Nice. How about AAC and OGG? :)
So I guess JPEG compression of a sound file is the next step?
@Toke, why not go for ethernet-over-audio by pumping arbitrary data through the MP3 encoder, playing it, recording it on another machine, then trying to reverse that to what the MP3 encoder saw? Purpose unknown, but sounds challenging in a fun way.
You’ve just invented dialup
Cool, so you’re now halfways visualizing sounds from space ;)
Cool! I had a project in which the objective was sending images encoded as text. This comes in handy in remote areas where there’s only eg. GSM available. The challenge is in compression. ;)
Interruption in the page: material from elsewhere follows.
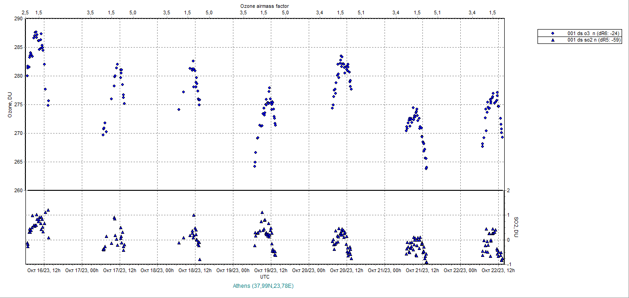This screenshot has width=629, height=298.
Task: Click the "Окт 19/23, 12h" time tick label
Action: tap(272, 270)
@Miguel, isn’t this just using something like PNG or JPEG compression to get a byte stream, then using something like Base64 to encode it as text? I would imagine this is doable in about 2 dozen lines of code (less if you don’t care about readability).
Nice! Finally i’ve got something to show to people who dont beleive that mp3 lowers the quality of an audio signal :)
Scanning every other line backwards should improve quality by reducing the discontinuity. I see long ringing around sharp features like the Stop sign. Large images with more gradual transitions would work better.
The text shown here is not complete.